Perhaps the most important rejoinder to the Lee and Graburn critique is that the exhibition really is about Alutiiq self-representation. Alcoholism and severe social problems in some Alutiiq communities were acknowledged at the 1997 planning conference, and Pullar (2001: 76-77) discusses the historical roots of this “epidemic of self-destructive behavior” in the Looking Both Ways catalog. But elders spoke of social ills as symptoms of the loss of identity, not characteristics that define it. Alutiiq organizers hoped that the larger story of the Alutiiq people, including historical resilience in the face of oppression and disaster, would help to overcome despair. At the conference, Donald Nielsen of the Bristol Bay Native Association said: “To sit and listen and think about the social ills that we’re all faced with—and they’re common—that is for another time. To lay the foundation for the generations that we represent, that is what we should be doing.” In effect, Lee and Graburn ask Alutiiq people to define themselves, at least in part, by the damage their communities have sustained rather than by the values and beliefs they hold.

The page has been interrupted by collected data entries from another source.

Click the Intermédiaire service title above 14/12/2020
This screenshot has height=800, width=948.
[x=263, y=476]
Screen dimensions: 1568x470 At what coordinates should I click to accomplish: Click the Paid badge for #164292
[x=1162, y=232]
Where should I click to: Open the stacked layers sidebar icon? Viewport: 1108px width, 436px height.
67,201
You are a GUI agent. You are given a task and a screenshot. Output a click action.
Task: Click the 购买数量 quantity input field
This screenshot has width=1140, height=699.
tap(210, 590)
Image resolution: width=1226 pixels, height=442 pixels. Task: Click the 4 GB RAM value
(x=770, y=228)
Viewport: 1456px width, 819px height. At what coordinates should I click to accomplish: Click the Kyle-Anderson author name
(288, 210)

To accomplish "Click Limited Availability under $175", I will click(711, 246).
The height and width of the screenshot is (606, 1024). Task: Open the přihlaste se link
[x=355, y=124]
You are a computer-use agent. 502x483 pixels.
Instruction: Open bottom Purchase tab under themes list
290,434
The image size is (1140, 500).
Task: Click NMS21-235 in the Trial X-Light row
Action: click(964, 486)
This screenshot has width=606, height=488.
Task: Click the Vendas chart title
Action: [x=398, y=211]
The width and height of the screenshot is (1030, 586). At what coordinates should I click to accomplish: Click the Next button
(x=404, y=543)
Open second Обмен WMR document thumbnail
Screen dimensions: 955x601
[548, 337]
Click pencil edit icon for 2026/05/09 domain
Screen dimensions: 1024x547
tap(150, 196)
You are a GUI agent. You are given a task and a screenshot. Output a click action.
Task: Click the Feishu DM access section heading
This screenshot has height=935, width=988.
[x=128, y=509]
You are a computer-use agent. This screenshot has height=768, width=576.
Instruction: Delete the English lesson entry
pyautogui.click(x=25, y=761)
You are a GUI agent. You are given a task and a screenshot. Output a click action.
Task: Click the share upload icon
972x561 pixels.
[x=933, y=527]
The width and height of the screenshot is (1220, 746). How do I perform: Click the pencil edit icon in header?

Peter Brosius (1999) writes about anthropological engagement with Indigenous communities, saying that “ […] there is no longer any such thing as a distanced academic critique safely ensconced in an obscure academic journal. We are now participants—mostly uninvited—in the production of identities, or in the legitimation of identities being produced by others. To the degree that these movements represent an attempt to create new meanings and identities—which in turn have the potential to produce new configurations of power—such a role cannot remain unacknowledged.” Hodgson (2002) and Field (1999) also reflect on the new and far more complex terms of engagement that characterize contemporary anthropology, pointing out that interpretations of cultural identity and ethnic processes almost inevitably have repercussions for Indigenous projects of self-determination. And anthropologists in museums have a special dilemma; as Jonathan Haas (1996: S1) puts it, “The dialectic in the case of museums is between their role as a voice for anthropology in public learning and the movement to cede decision-making power to Native peoples represented in collections, exhibits, and programs.” Looking Both Ways represents an effort to succeed at both poles of this dialectic by forging links between different knowledges, sharing the authority and responsibility of representation, and meeting goals of community empowerment and public education.